• _Work order_
Only the lines from the one holding "You are a computer-use agent." to the end of the data should be echoed, exactly as they appear, minus the pictures.

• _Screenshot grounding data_
● ● ● ● ●

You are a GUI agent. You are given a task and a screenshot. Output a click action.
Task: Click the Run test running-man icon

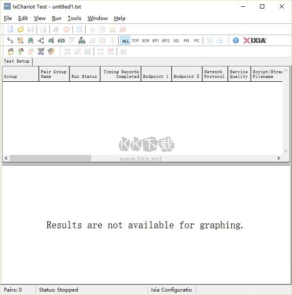point(56,30)
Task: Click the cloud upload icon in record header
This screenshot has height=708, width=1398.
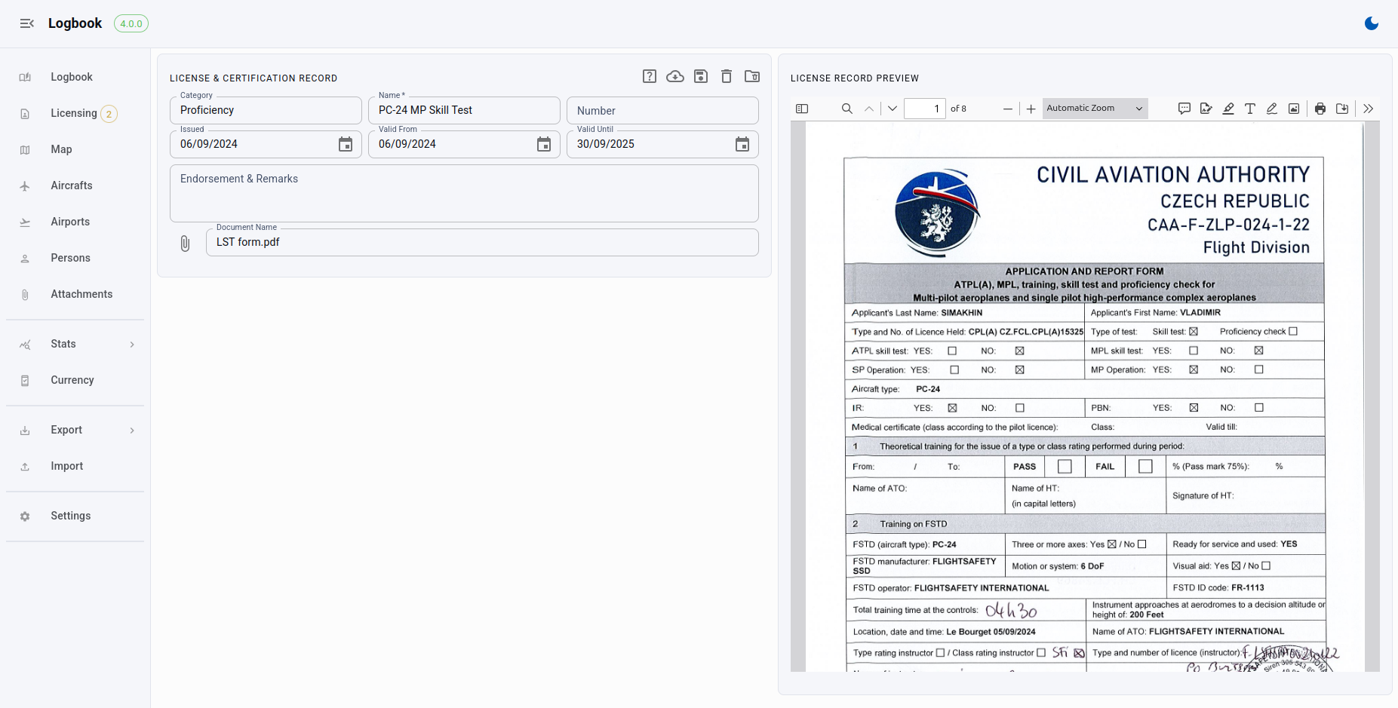Action: (675, 76)
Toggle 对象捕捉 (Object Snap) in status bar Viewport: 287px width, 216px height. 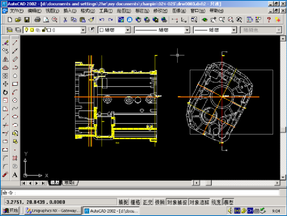177,202
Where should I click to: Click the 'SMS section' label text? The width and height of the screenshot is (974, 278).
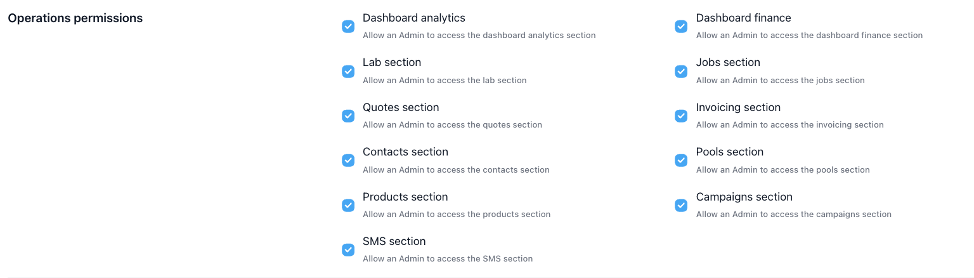(x=394, y=241)
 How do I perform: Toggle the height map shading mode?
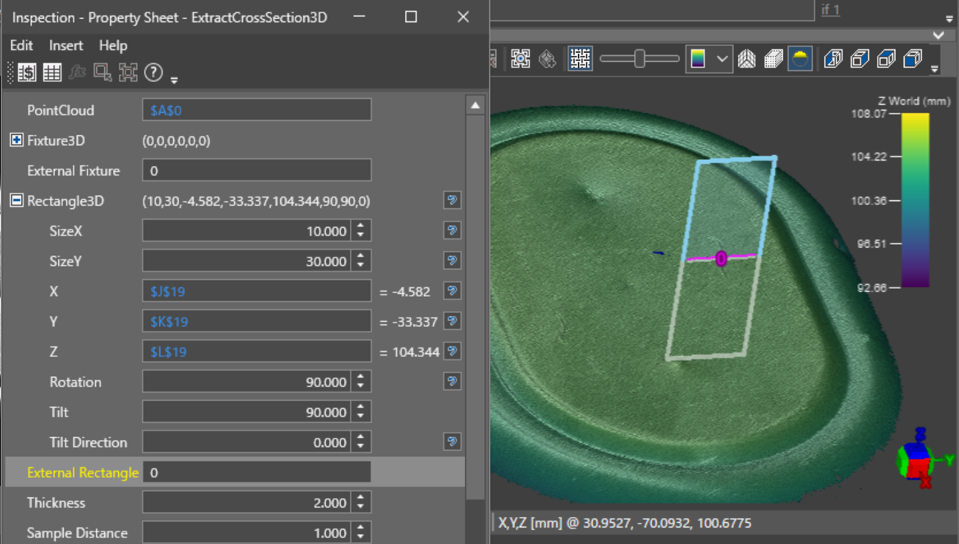[x=801, y=59]
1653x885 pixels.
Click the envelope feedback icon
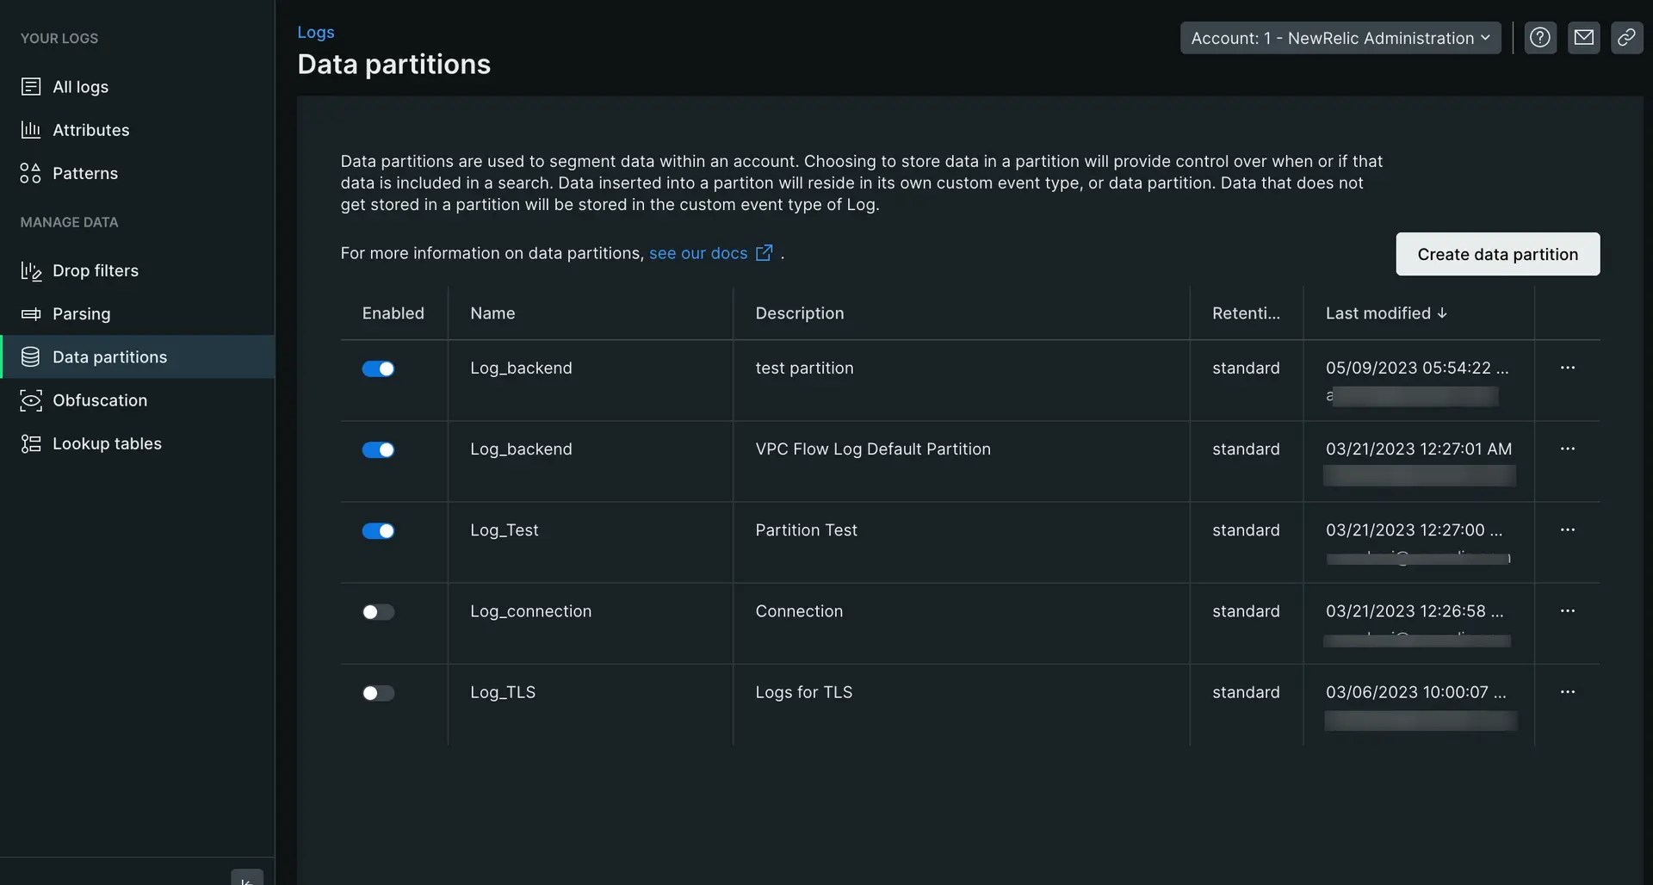pos(1583,38)
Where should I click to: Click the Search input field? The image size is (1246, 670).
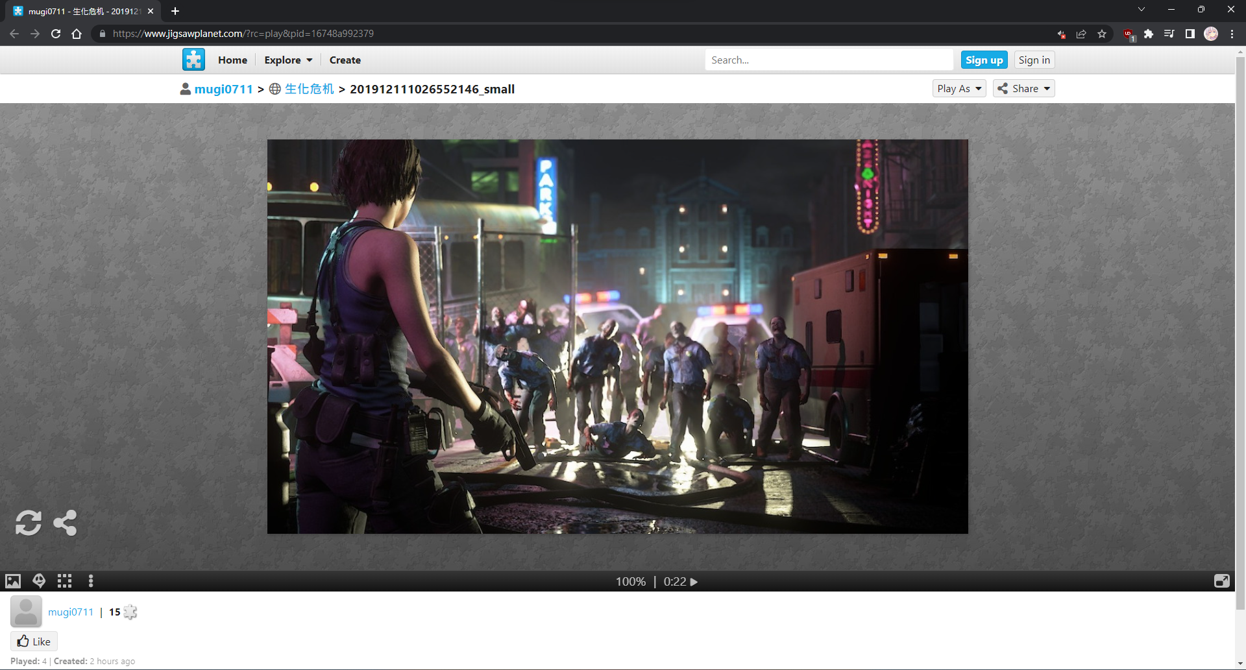[x=828, y=60]
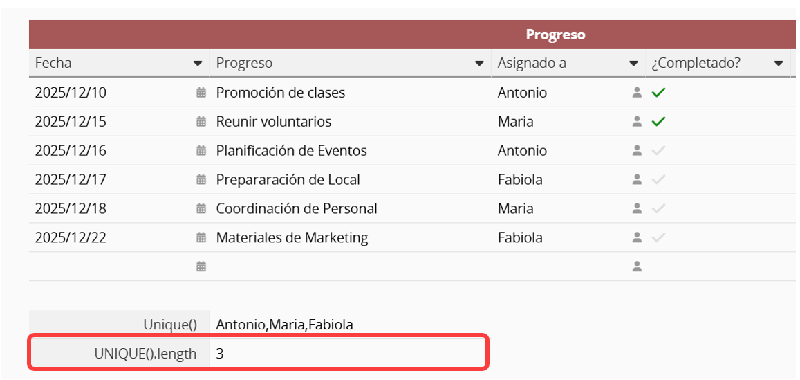Expand ¿Completado? column dropdown arrow

[779, 64]
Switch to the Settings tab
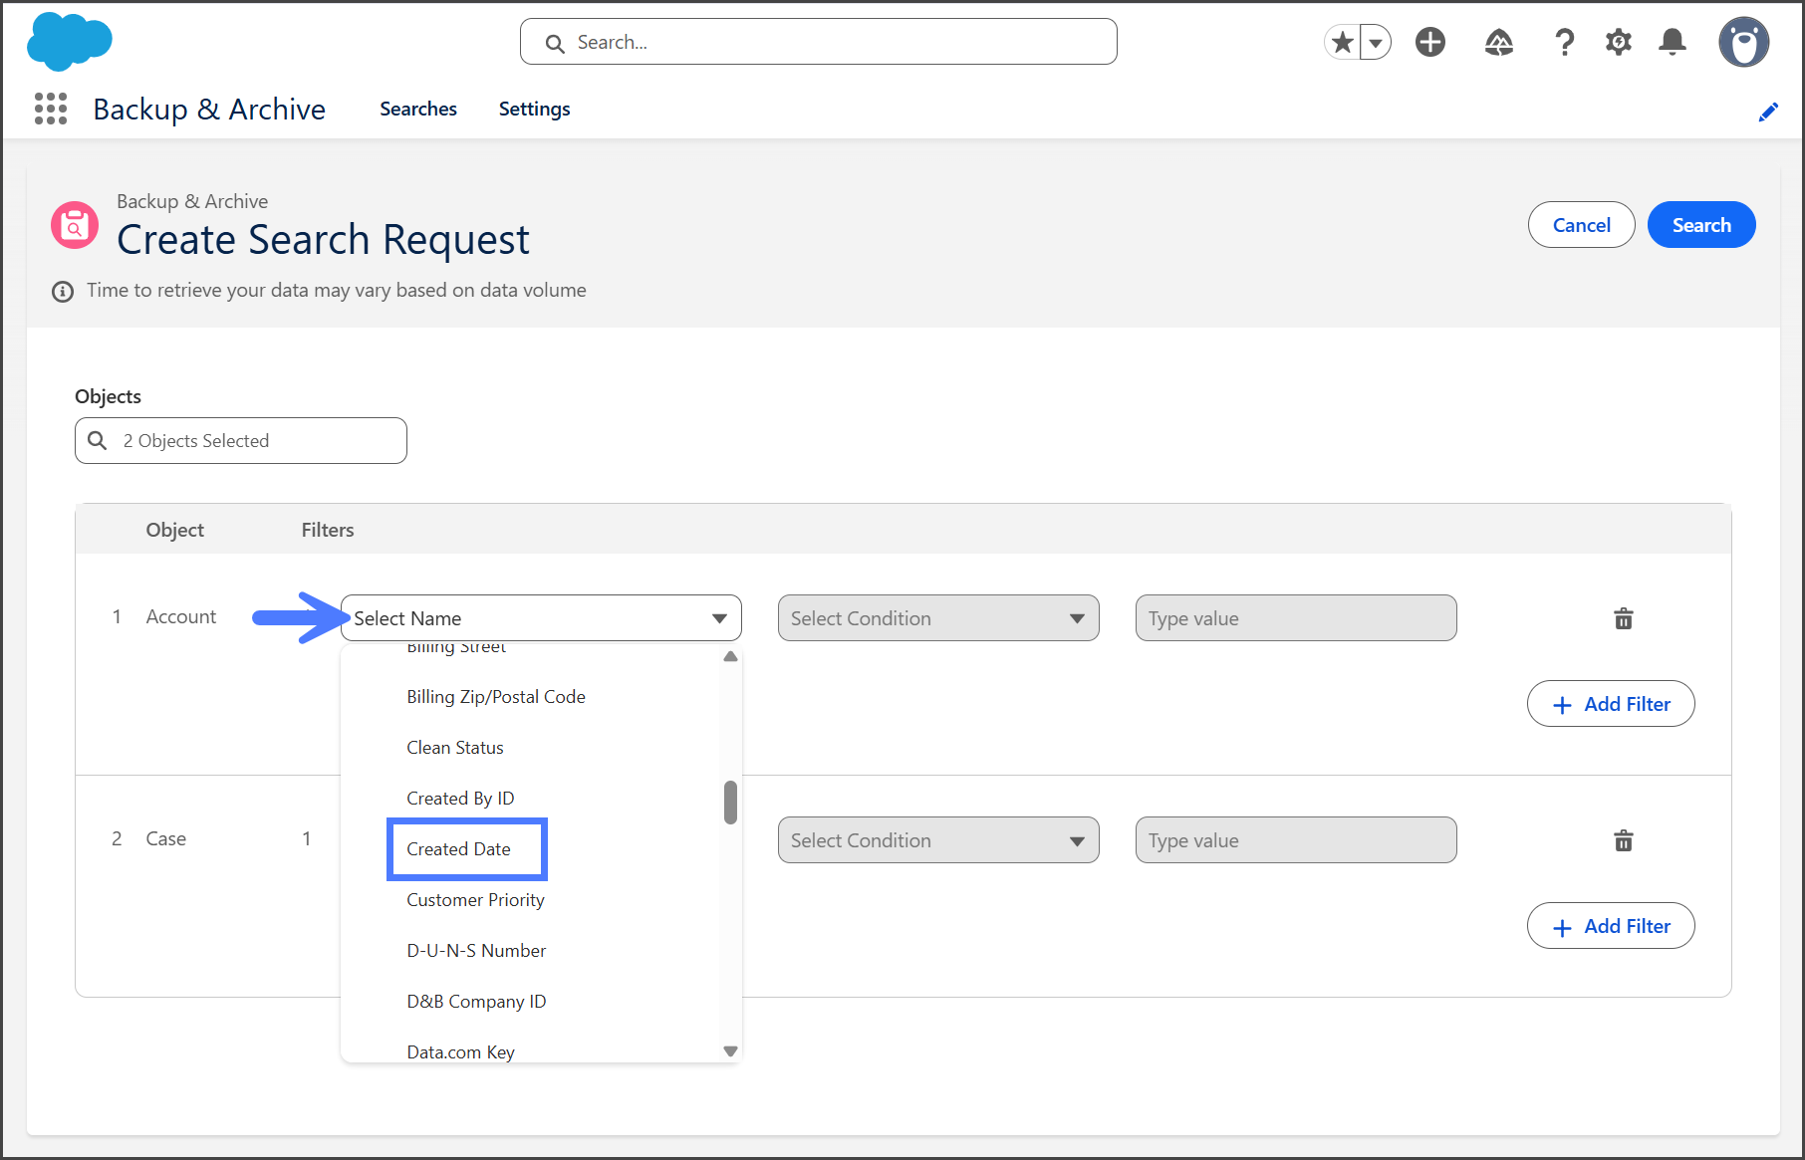This screenshot has width=1805, height=1160. point(534,109)
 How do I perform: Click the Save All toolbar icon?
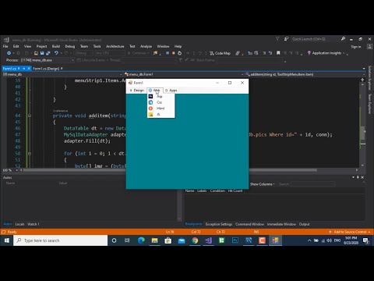click(x=48, y=53)
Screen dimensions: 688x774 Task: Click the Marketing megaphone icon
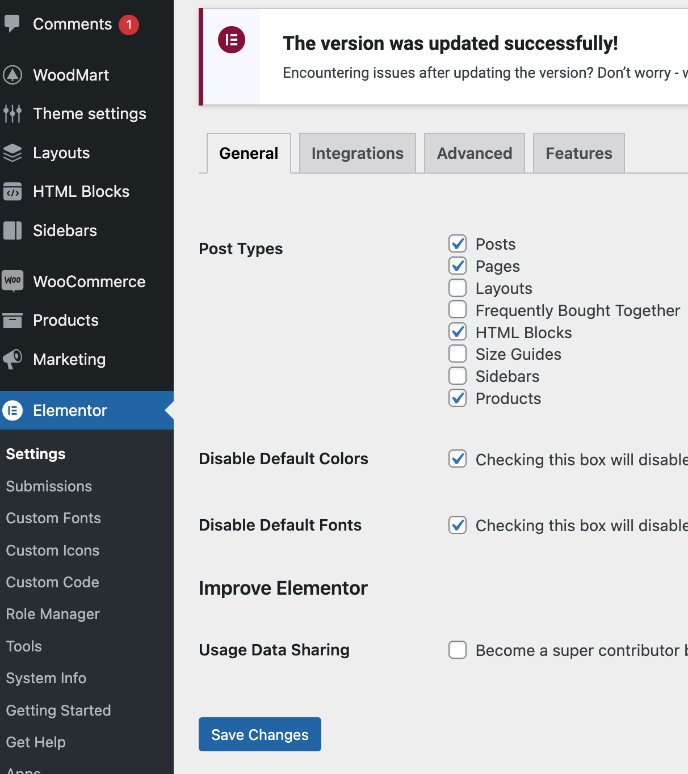[x=12, y=359]
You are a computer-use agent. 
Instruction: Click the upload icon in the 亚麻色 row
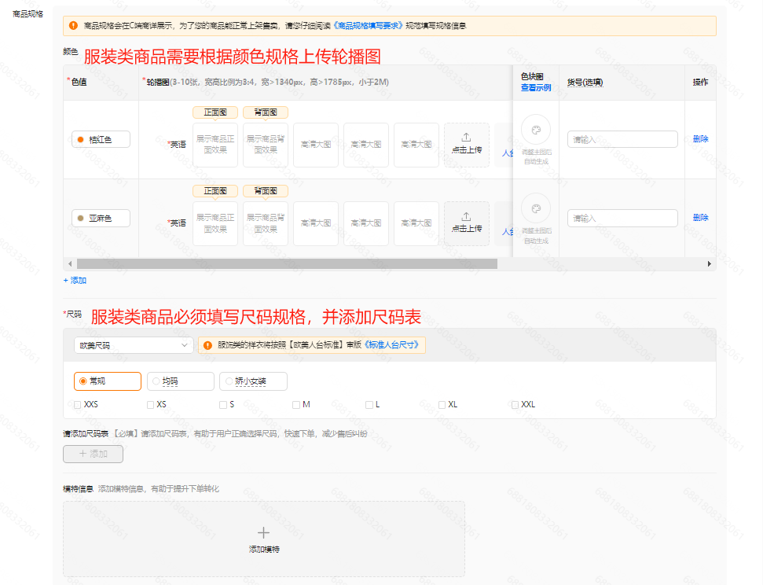click(466, 216)
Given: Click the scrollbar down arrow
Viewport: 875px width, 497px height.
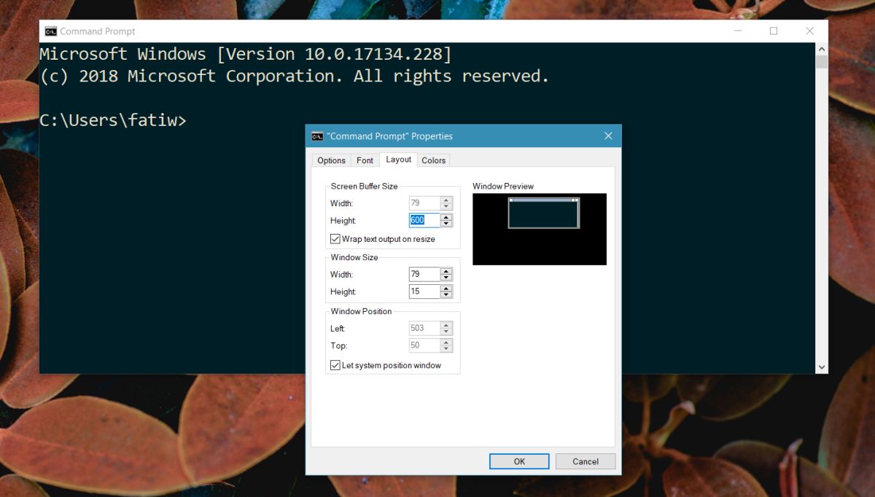Looking at the screenshot, I should 821,367.
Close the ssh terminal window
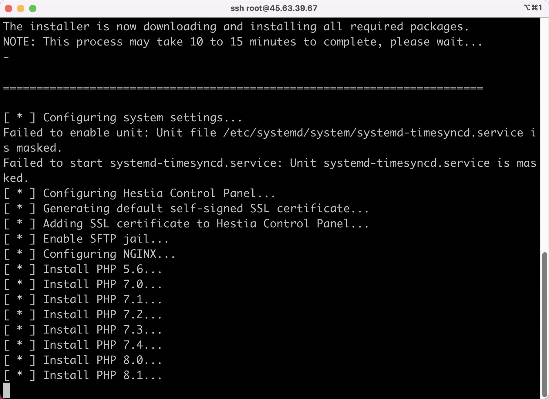The width and height of the screenshot is (549, 399). [8, 8]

● ● ● ● ●

• _Solution for this exercise_
You are a computer-use agent. 
Instruction: Click the upload icon in the 亚麻色 row
click(466, 216)
Given: Click the scrollbar down arrow
Viewport: 875px width, 497px height.
Looking at the screenshot, I should 821,367.
Close the ssh terminal window
The width and height of the screenshot is (549, 399). [8, 8]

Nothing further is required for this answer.